My recommendation for Sen. Wozniak would be to use the time while he waits for an answer from the EPA to follow the national trend and do away with Pennsylvania’s own ineffective and costly vehicle inspections—something he and his fellow lawmakers can do without federal permission.

In the name of safety, Pennsylvania’s mechanics run nearly 11 million vehicles a year through a gantlet of tests—such as checking the speedometer, suspension, chassis and glass—most of which have no measurable impact whatsoever on the number of highway fatalities but end up costing consumers millions of dollars in labor costs and unnecessary repairs.

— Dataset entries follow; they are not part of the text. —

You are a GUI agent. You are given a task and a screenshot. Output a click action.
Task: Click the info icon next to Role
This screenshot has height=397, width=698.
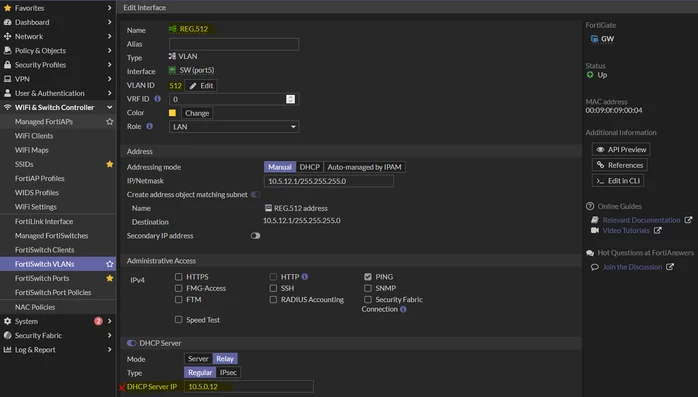[x=150, y=126]
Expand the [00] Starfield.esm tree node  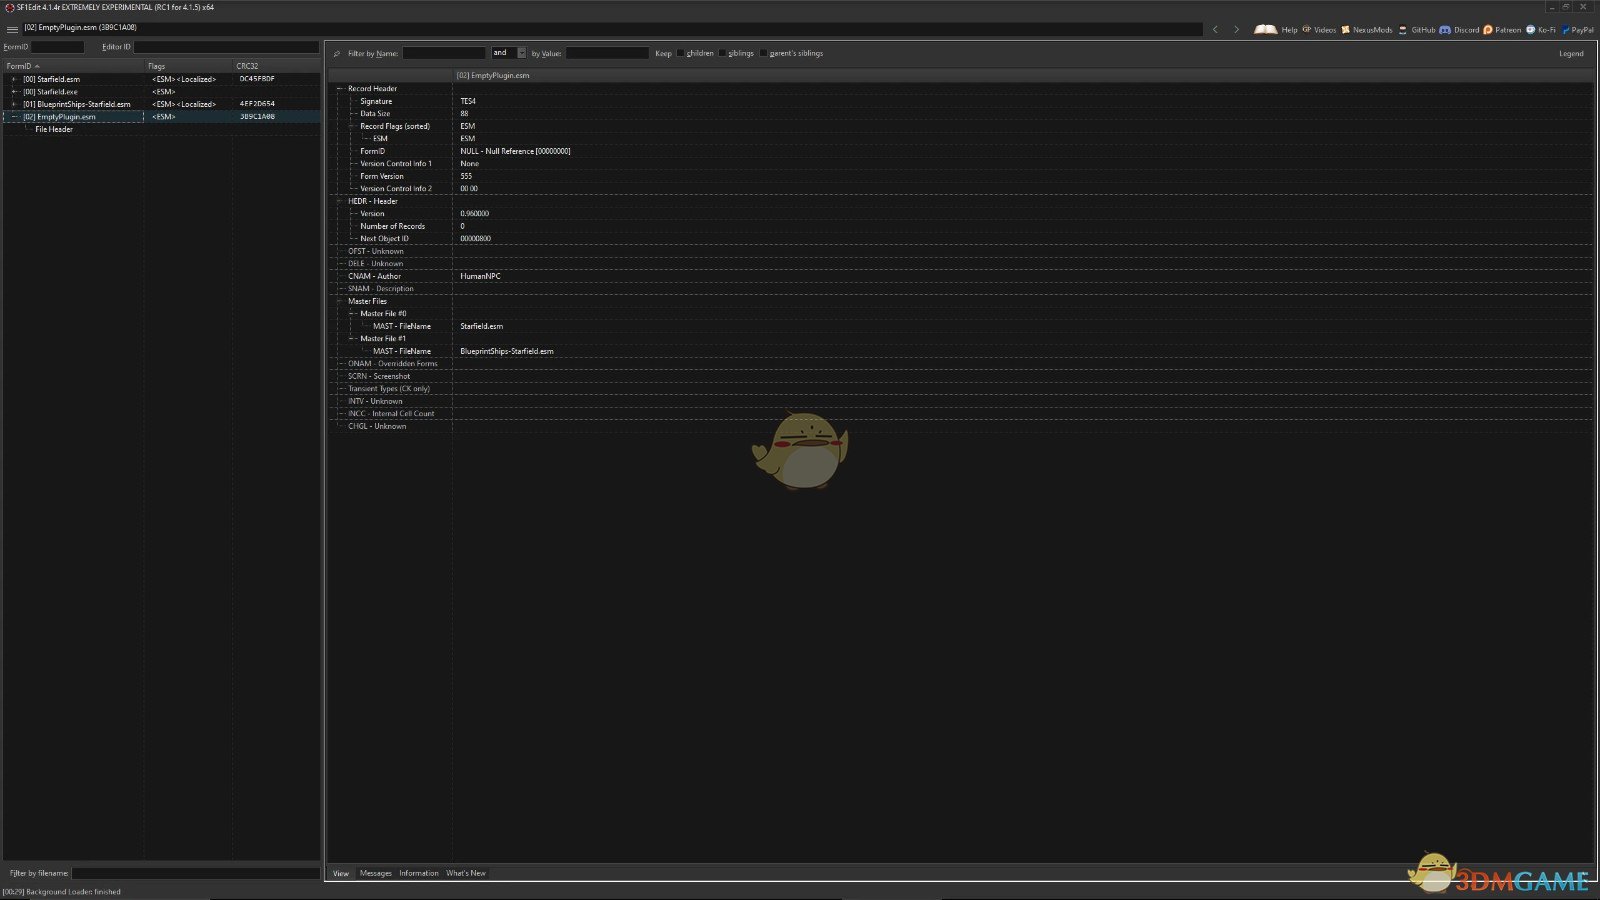point(14,79)
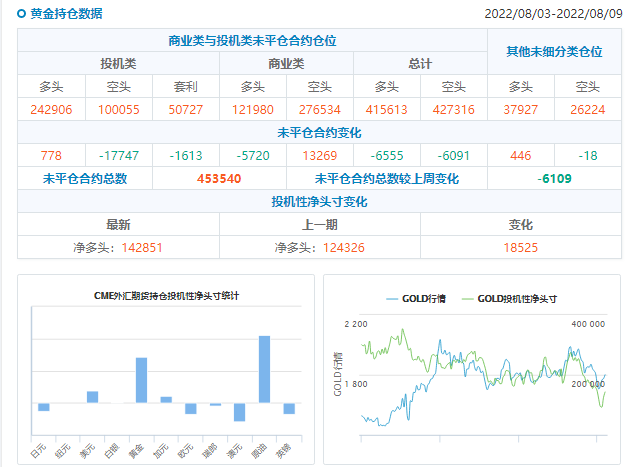This screenshot has height=467, width=632.
Task: Select the 投机类 column header
Action: pos(119,63)
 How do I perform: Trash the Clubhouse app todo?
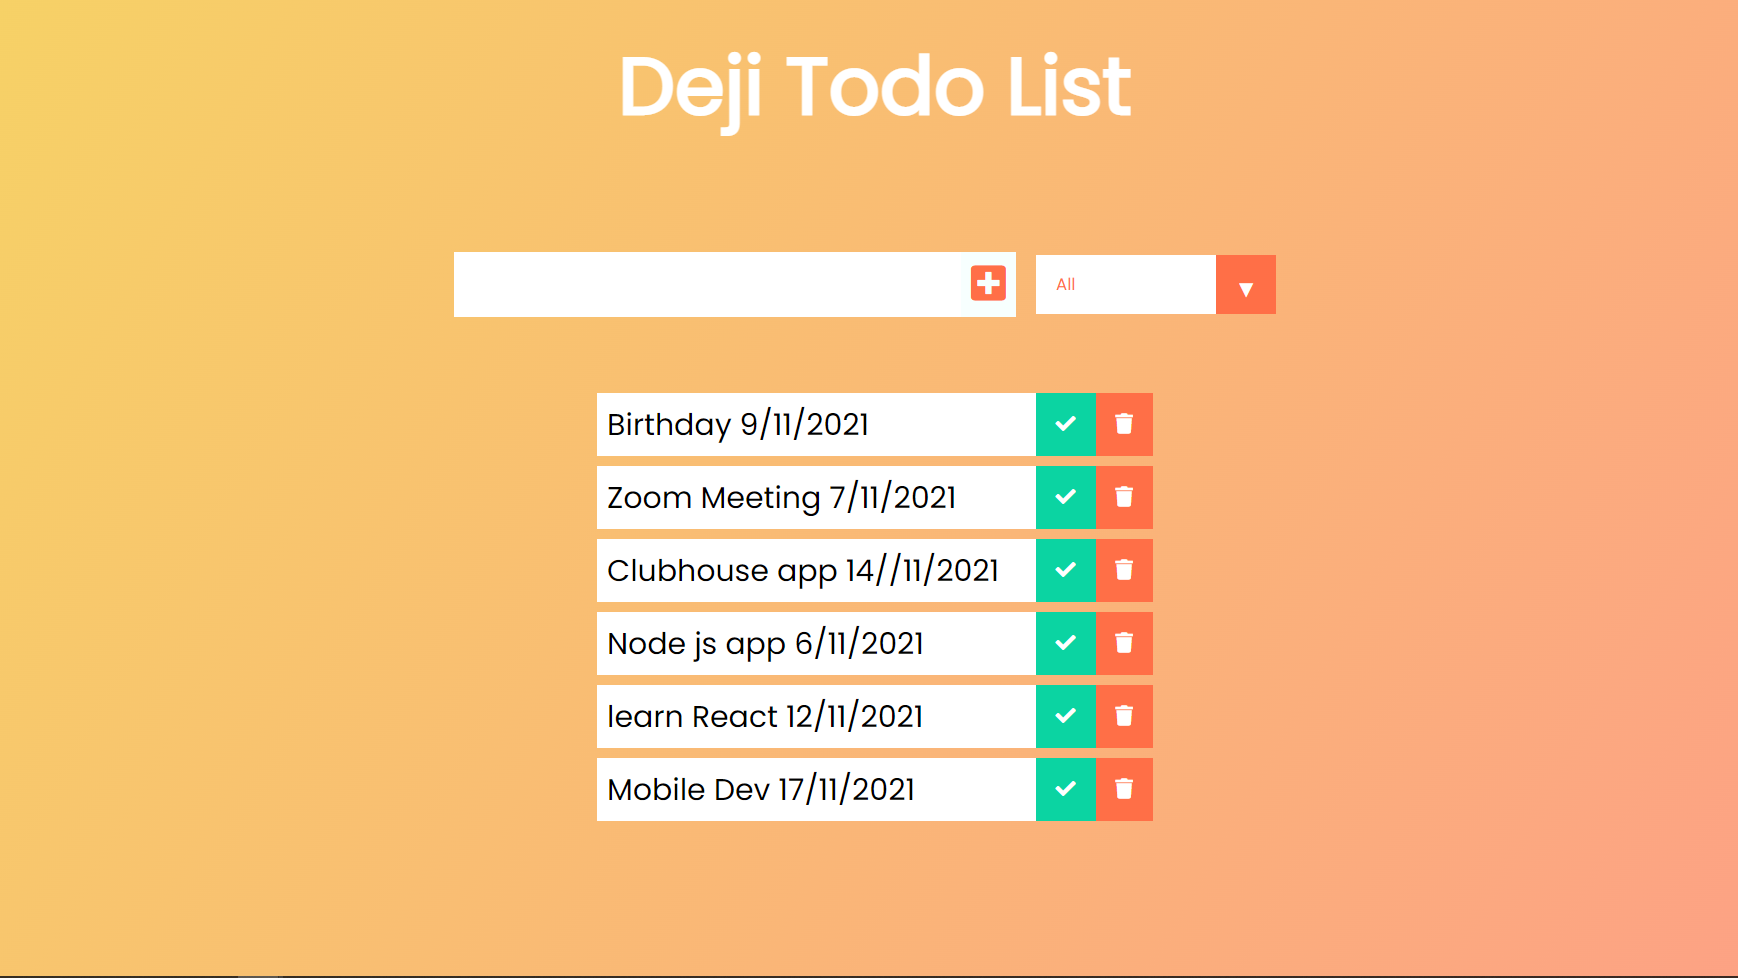(1124, 570)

Prior to 1976 the federal government required all states to conduct periodic vehicle safety inspections if they wanted to keep their highway funding. That year Congress passed the Highway Safety Act, which revoked the federal government’s authority to enforce annual vehicle inspections, and states began dropping out of the program left and right.

Today, Pennsylvania is one of just 12 states that still require annual inspections for all cars (four more require biennial inspections). Meanwhile 30 states, including our neighbors New Jersey, Ohio and Maryland have done away with inspections altogether, and legislators in several others—including North Carolina, New Hampshire and Utah—have been trying to do the same.

Advocates say mandatory inspections significantly reduce the number of traffic fatalities caused by automobile malfunctions. But the evidence to back that claim up is tenuous at best. In 2008 the Program Evaluation Division of the North Carolina legislature recommended repealing that state’s mandatory inspection program after issuing a comprehensive report that found the program cost consumers $165 million a year without any verifiable benefit.

“Nearly three decades of research has failed to conclusively show that mechanical defects are a significant cause of motor vehicle accidents or that safety inspections significantly reduce accident rates,” report said.

A year later Pennsylvania hired Massachusetts-based Cambridge Systematics to produce its own report gauging the benefits of mandatory safety inspections. In its “Vehicle Inspection Effectiveness Report” of 2009 Cambridge had this to say about the existing data:

“Given the variation in results and the wide range of fatality and accident reductions estimated by the studies supporting inspections, no definitive conclusion can be made from the previous literature regarding the effectiveness of state vehicle safety inspection programs in reducing fatal and injury accidents.”

The company went on to find the program effective, but their results hardly qualify as the “definitive conclusion” they present them to be.  Without inspections, the report said, the number of fatal crashes could be expected to increase by between 127 and 169 each year. Even without factoring in a standard margin of error, that’s not exactly an overwhelming mandate for a program that inspects 11 million cars a year. What’s more, half of all vehicle failures documented in the Cambridge Systematics report were tire-related; and the researchers made no distinction between states that have annual inspections and those that require them biennially, which confirms, at the very least, that we could be bringing our cars in every two years instead of every one.

To their credit, even in supporting inspections the report recommends trimming them down to focus on “a few key elements” to ensure road safety—namely tires, brakes, and “to some extent” exterior lights. (The Pennsylvania Department of Transportation currently lists no fewer than 19 different criteria that are considered during annual inspections).

Senator Wozniak and his colleagues on the Transportation Committee may be right to assert that car technology has advanced to a level that no longer requires federal oversight, but their outcry will ring hollow if they don’t reconsider our state’s own costly but expendable policies.